**EXERCISE INSTRUCTIONS**
In the data below, which lines hold "встроенным"? Copy every one.

**DATA**
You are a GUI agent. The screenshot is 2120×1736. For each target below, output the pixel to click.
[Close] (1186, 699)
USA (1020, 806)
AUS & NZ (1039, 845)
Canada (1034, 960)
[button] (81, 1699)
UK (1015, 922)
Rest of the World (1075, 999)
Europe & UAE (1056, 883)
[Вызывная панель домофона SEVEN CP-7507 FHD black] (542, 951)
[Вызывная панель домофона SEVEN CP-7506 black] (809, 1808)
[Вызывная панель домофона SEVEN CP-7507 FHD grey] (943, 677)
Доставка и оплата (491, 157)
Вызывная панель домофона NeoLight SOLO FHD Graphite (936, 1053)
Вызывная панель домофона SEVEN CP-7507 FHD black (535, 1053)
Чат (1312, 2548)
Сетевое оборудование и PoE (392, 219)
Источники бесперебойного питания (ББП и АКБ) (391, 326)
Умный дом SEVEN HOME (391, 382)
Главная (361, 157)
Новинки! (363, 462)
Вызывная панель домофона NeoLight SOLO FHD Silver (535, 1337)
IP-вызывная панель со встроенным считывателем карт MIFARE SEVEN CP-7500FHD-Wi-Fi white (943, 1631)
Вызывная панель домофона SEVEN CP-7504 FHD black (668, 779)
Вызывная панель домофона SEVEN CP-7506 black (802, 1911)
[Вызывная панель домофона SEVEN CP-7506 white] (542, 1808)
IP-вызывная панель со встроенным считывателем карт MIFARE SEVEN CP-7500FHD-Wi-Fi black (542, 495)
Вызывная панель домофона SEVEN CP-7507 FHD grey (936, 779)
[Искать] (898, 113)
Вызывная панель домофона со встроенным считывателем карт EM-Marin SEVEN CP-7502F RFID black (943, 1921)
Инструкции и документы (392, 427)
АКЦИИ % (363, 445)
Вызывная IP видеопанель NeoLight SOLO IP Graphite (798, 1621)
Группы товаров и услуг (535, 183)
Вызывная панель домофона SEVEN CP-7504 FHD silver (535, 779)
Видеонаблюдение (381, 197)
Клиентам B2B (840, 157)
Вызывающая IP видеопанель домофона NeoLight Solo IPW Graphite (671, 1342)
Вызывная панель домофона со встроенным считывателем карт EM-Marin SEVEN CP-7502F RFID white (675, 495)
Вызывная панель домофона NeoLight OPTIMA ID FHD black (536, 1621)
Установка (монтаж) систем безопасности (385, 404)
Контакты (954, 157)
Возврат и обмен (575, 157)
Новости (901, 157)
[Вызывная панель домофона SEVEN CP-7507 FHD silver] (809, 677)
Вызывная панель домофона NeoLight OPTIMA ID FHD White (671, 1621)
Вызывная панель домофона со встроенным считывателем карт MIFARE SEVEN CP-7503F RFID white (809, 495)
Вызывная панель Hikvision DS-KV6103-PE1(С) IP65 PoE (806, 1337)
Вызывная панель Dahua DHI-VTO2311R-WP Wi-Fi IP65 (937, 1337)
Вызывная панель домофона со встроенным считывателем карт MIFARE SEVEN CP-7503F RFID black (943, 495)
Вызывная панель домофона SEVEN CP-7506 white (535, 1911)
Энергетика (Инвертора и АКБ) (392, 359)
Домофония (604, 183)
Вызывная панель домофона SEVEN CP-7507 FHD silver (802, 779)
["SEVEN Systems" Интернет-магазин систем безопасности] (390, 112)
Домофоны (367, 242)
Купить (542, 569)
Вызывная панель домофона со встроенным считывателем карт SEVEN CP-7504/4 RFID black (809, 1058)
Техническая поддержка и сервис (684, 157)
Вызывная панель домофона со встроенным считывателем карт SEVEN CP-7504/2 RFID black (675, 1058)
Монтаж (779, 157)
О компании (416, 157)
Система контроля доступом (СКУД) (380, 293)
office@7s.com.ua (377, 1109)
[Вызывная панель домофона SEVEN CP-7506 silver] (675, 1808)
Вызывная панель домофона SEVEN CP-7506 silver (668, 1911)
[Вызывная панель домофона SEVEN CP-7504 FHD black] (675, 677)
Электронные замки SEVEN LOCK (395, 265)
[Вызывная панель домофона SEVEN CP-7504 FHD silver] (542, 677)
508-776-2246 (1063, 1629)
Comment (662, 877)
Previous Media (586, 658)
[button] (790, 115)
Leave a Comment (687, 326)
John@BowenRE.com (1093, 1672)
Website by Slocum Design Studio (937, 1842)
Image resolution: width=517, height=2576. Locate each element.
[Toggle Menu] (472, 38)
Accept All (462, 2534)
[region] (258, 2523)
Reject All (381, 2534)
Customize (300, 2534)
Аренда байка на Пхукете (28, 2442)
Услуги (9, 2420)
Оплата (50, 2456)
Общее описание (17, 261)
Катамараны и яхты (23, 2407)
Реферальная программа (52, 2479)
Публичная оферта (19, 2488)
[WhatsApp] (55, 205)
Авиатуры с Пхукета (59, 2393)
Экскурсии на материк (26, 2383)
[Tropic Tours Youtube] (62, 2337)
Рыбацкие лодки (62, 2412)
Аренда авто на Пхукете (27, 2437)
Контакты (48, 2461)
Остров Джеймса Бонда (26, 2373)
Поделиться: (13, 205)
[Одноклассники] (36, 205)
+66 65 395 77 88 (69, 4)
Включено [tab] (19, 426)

**RESULT**
IP-вызывная панель со встроенным считывателем карт MIFARE SEVEN CP-7500FHD-Wi-Fi white (943, 1631)
IP-вызывная панель со встроенным считывателем карт MIFARE SEVEN CP-7500FHD-Wi-Fi black (542, 495)
Вызывная панель домофона со встроенным считывателем карт EM-Marin SEVEN CP-7502F RFID black (943, 1921)
Вызывная панель домофона со встроенным считывателем карт EM-Marin SEVEN CP-7502F RFID white (675, 495)
Вызывная панель домофона со встроенным считывателем карт MIFARE SEVEN CP-7503F RFID white (809, 495)
Вызывная панель домофона со встроенным считывателем карт MIFARE SEVEN CP-7503F RFID black (943, 495)
Вызывная панель домофона со встроенным считывателем карт SEVEN CP-7504/4 RFID black (809, 1058)
Вызывная панель домофона со встроенным считывателем карт SEVEN CP-7504/2 RFID black (675, 1058)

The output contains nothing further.